— Я уже давно мертв, — сказал Блюмкин. — Ты знаешь, в свое время я боготворил Троцкого, я верил ему и не рассуждал. А потом меня послали в Крым вместе с Бела Куном и Землячкой. Фрунзе под честное слово сдались белые, он обещал их отпустить по домам. А Лев Давидович воспротивился, он не хотел пускать в глубь страны почти сорок тысяч врагов советской власти. И мы покосили их пулеметами. А молодых прапорщиков Землячка приказала топить в бухте. Тогда я верил, что вожди правы. Враги могли сгубить революцию. Потом, они не принимали советской власти, а значит, из них было невозможно воспитать людей, преданных делу коммунизма. Я сам расстреливал. А потом этим хвастался, дурак. Сидел и хвастался Луначарскому, не понимая, что мои рассказы ему противны .А потом у меня было время подумать. В лагере иначе начинаешь воспринимать и оценивать прошлое. Мы залили кровью свою революцию, Наум. А на крови никогда не всходов добро. Когда я узнал о смерти Троцкого, я вдруг подумал, что его изгнание и смерть были следствием той давней крымской истории. Кто сеет жестокость, тот обязательно пожнет ее. И ты знаешь, мне сразу стало легче сидеть. Я сформулировал вину, которая загнала меня в лагерь. Нет, это не была измена — Троцкий и Сталин не были идейными противниками, они были противниками политическими. А когда делят власть, то измена стоящему у власти расценивается как государственная, но если ты изменяешь проигравшему, значит, ты понял свои ошибки и ступил на стезю добродетели. Но я не совершал измены революции, я оказался идиотом, который запутался в своих старых привязанностях. За это было глупо приговаривать к смерти. Другое дело, что я заслужил смерть за свои крымские дела, да и персам было за что меня упрекнуть. Тебе не кажется, что у всех революций есть свои определенные закономерности? Возьми, к примеру, Парижскую Коммуну. Какие лозунги, Наум, ничем не хуже наших. А все закончилось террором, который перемолол революцию и ее героев. Вот так и у нас. Не зря говорят, что революцию задумывают мечтатели, вершат ее романтики, но плодами победы всегда пользуются подлецы. Иногда мне кажется, что было бы лучше, если бы меня убили петлюровцы. Зачем я выжил, Наум? Чтобы однажды обернуться и увидеть, какую страшную жизнь я прожил?
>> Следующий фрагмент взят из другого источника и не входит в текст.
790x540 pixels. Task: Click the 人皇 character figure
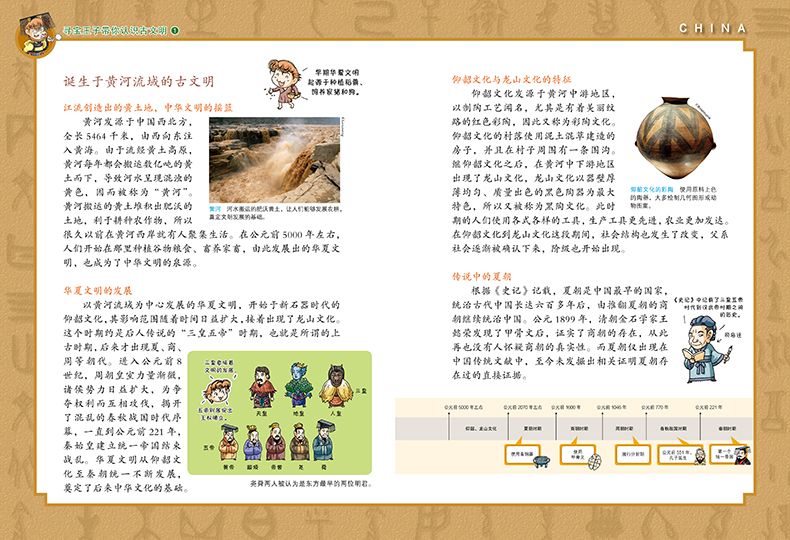click(335, 383)
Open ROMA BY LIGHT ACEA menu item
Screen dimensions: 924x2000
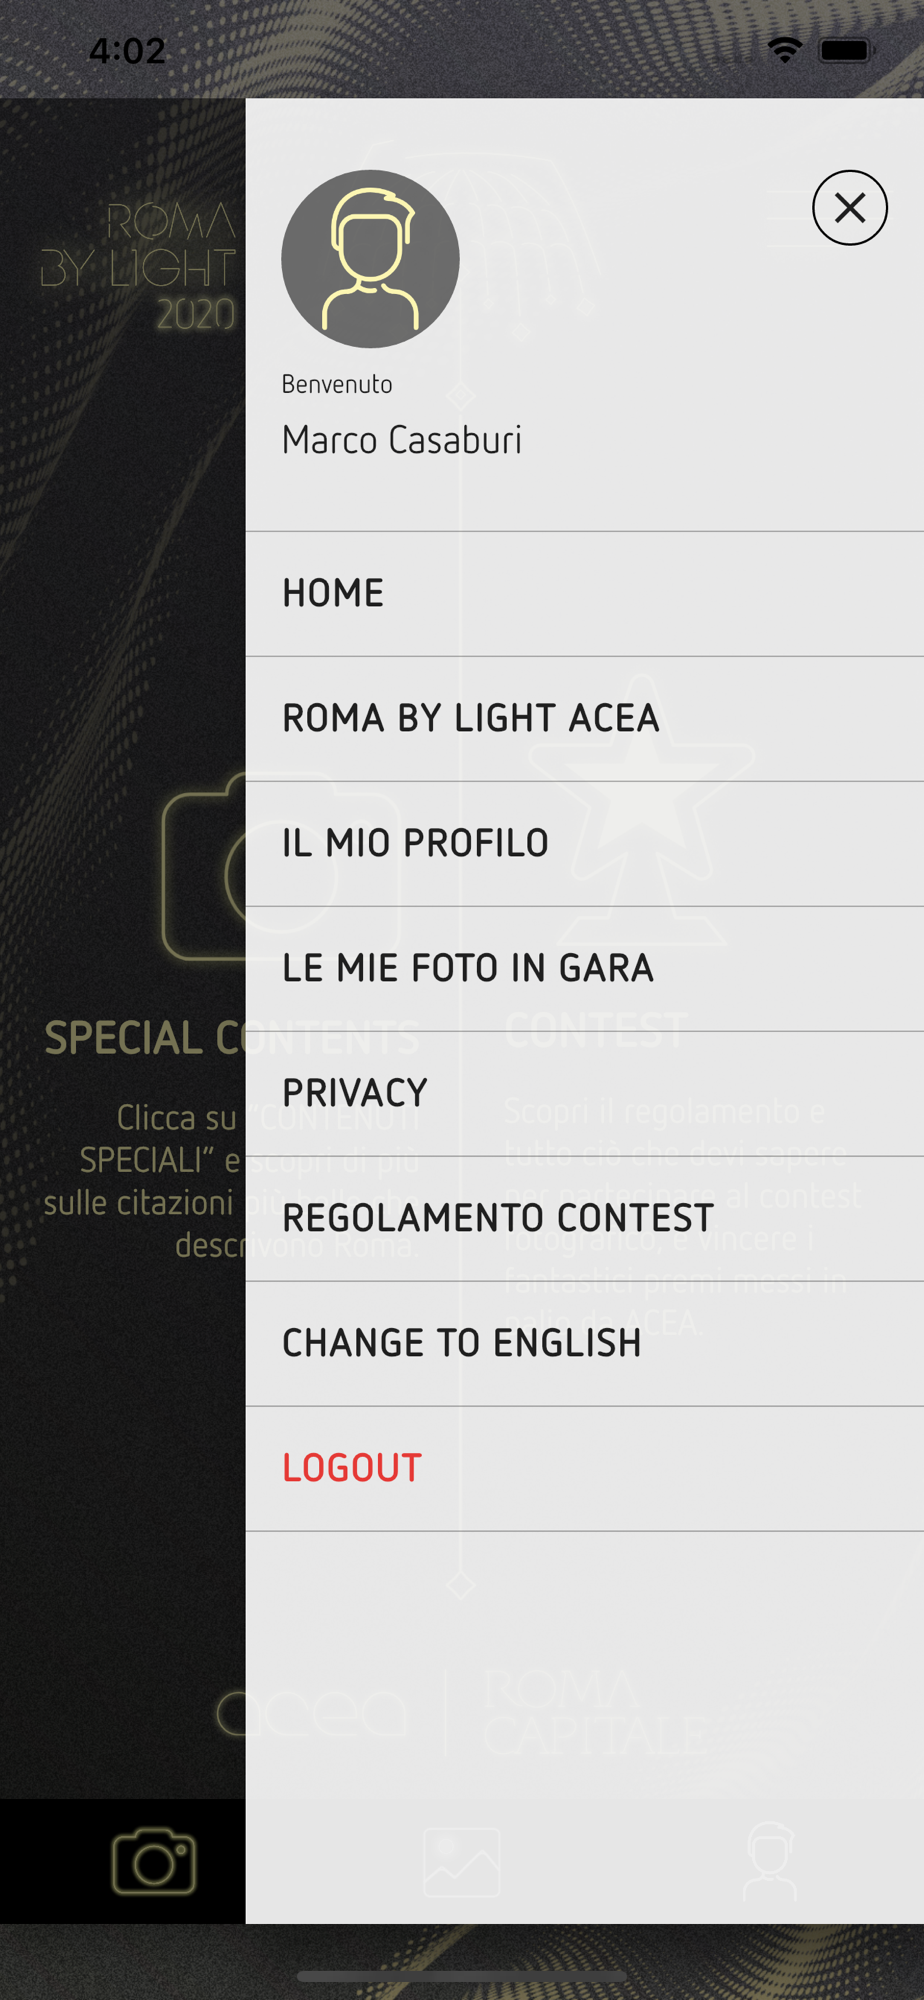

— Да, братец, — попытался обратить все в шутку Яковлев, — с такими мыслями ты долго на свободе не погулять. Я-то ладно, я слишком давно тебя знаю, но с другими этими мыслями тебе лучше не делиться. Иначе ты не долго проживешь даже в самой глухой деревеньке. Нынешний мир не любит колеблющихся. Сталин не раз говорил, что колеблющийся — это уже почти враг.
— Поэтому нас и не выпустят на волю, — качнул головой Блюмкин. — Все дело в сомнениях. Вождям не нужны размышляющие. Очень хочется, чтобы тебя видели белым и пушистым. А после пребывания в камере у человека открывается второе зрение — начинаешь даже на солнце видеть пятна. Думаю, ты получил определенные инструкции Все дело в том, будешь ли ты их выполнять.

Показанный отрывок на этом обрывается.